Goal:
Answer these questions about the EDML 2019 workshop text below:
(a) Which conferences does it name as encouraging researchers to make their work as reproducible as possible?
(b) When does it say even the best-designed experiment carries only limited information?
(c) Which data quality issues are listed in parentheses in the topic on the impact of data quality?

Text extract:
============

Evaluation and Experimental Design in Data Mining and Machine Learning: Motivation and Summary of EDML 2019

Motivation

A vital part of proposing new machine learning and data mining approaches is evaluating them empirically to allow an assessment of their capabilities. Numerous choices go into setting up such experiments: how to choose the data, how to preprocess them (or not), potential problems associated with the selection of datasets, what other techniques to compare to (if any), what metrics to evaluate, etc. and last but not least how to present and interpret the results. Learning how to make those choices on-the-job, often by copying the evaluation protocols used in the existing literature, can easily lead to the development of problematic habits. Numerous, albeit scattered, publications have called attention to those questions and have occasionally called into question published results, or the usability of published methods [11,4,2,9,12,3,1,5]. At a time of intense discussions about a reproducibility crisis in natural, social, and life sciences, and conferences such as SIGMOD, KDD, and ECML PKDD encouraging researchers to make their work as reproducible as possible, we therefore feel that it is important to bring researchers together, and discuss those issues on a fundamental level.

An issue directly related to the first choice mentioned above is the following: even the best-designed experiment carries only limited information if the underlying data are lacking. We therefore also want to discuss questions related to the availability of data, whether they are reliable, diverse, and whether they correspond to realistic and/or challenging problem settings.

Topics

In this workshop, we mainly solicited contributions that discuss those questions on a fundamental level, take stock of the state-of-the-art, offer theoretical arguments, or take well-argued positions, as well as actual evaluation papers that offer new insights, e.g., question published results, or shine the spotlight on the character-istics of existing benchmark data sets. As such, topics include, but are not limited to

• Benchmark datasets for data mining tasks: are they diverse/realistic/challenging?

• Impact of data quality (redundancy, errors, noise, bias, imbalance, ...) on qualitative evaluation

• Propagation/amplification of data quality issues on the data mining results (also interplay between data and algorithms)

============

Material:
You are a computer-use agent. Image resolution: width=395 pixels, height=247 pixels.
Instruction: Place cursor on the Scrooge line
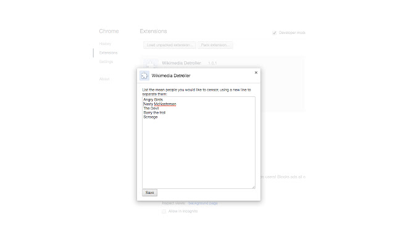[151, 117]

============

Result for this task:
(a) SIGMOD, KDD, and ECML PKDD.
(b) When the underlying data are lacking.
(c) Redundancy, errors, noise, bias, and imbalance.